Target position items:
** Begin **

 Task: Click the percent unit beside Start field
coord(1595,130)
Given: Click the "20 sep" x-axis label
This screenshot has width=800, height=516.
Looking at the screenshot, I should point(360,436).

** End **

▸ **EXERCISE OBJECTIVE**: Reproduce the items above word for word, without changing anything.

▸ **EXERCISE ANSWER**:
 Task: Click the percent unit beside Start field
coord(1595,130)
Given: Click the "20 sep" x-axis label
This screenshot has width=800, height=516.
Looking at the screenshot, I should point(360,436).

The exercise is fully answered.